館報『美愛眞』2号 より2002年3月31日発行

四半世紀を過ぎて
武者小路 穣(当館顧問・和光大学名誉教授)

1976年2月、ガンで三度目の入院をしていた実篤の妻安子が死去した。少し前にもう幻覚の出ていた妻を見舞った実篤は、その夜に倒れて会話も失い、妻の葬儀も知らされることなく、4月9日、後を追った。「死ぬまでは生きるなり」と言っていた実篤は、死後のことは念頭になかった。それを熟知し、自分の症状を自覚していた安子は、二度目の入院の時に遺言を作成していた。住んでいる土地・建物は調布市に寄付し、愛蔵品の類は公共のものとする、これは実篤も同意するものと思うという内容で、三女の辰子を執行人に指名してあった。

それから半年、辰子は落ち行く暇はなかった。寄付というのは、寄付します、ありがとう、という簡単なことではなかった。結果としては、土地・建物はともかく品物はまだ調布市に収納する設備がなかったため、西洋美術と日本の近代美術・原稿・書簡などは東京都へ、東洋美術と身辺の品を調布市へとなったが、手続きは大変だ。署名した相続権者(三人の娘)以外に権利者のないことを証明する書類、それぞれに評価額をつけた物件の詳細な目録を添えて、寄付「願」を提出し、それが受理されて始めて寄付させて頂くことができるのである。

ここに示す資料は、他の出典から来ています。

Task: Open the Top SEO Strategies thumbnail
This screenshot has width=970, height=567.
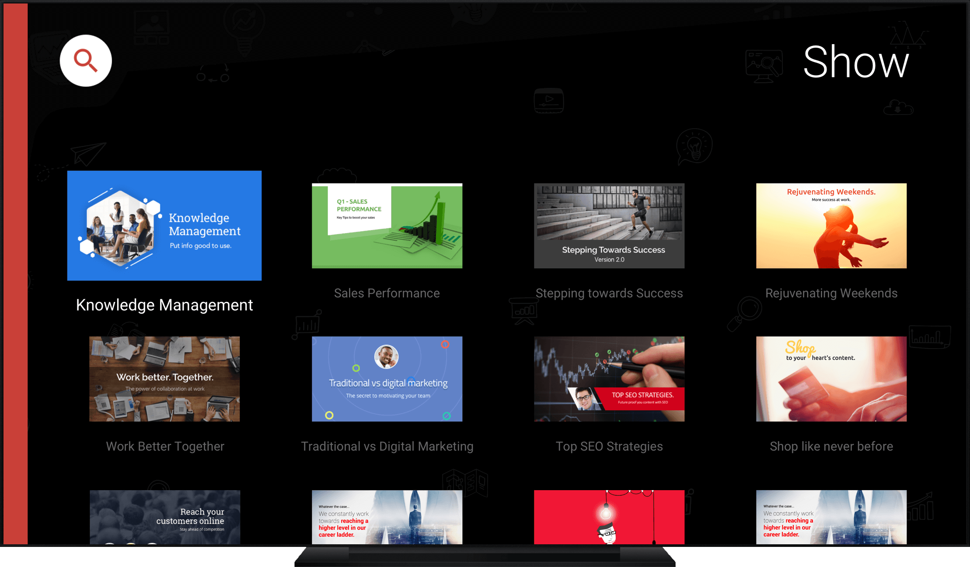Action: [609, 379]
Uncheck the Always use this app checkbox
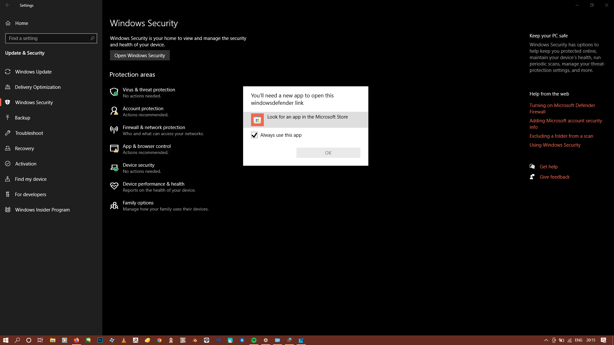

幸い新しき村の会員で戦前から東京都庁で局長まで勤められた福田桂次郎氏(後に記念館顧問・故人)が助言や紹介をして下さってどうやら寄付できたが、難題は山積した。美術品は都美術館、文学関係は近代文学博物館ということだったが、岸田劉生の挿絵となると、美術だ、文学関係だともめる始末。調布市に納めることになった品は玉石混淆で、掛軸は中身と箱がバラバラという有様。たまたま私が大学で美術史と博物館学を担当していたので、整理してリストを作成し、古美術商をよんで値踏みをさせて引き渡した時には秋になっていた。調布市で受領にあたられた堀さんも、あの仕事部屋と品物の乱雑ぶりにはめんくらわれたことだろう。じつは、調布市への寄付については、あんな所では美術品も持ち腐れになる、なぜ都に寄付しなかったかとも言われた。しかし、結果として調布市には図録の冒頭の実篤の希望どおり立派に記念館ができ、都のほうには常設の場もなくてピカソも劉生も展覧会の貸出し用になっている。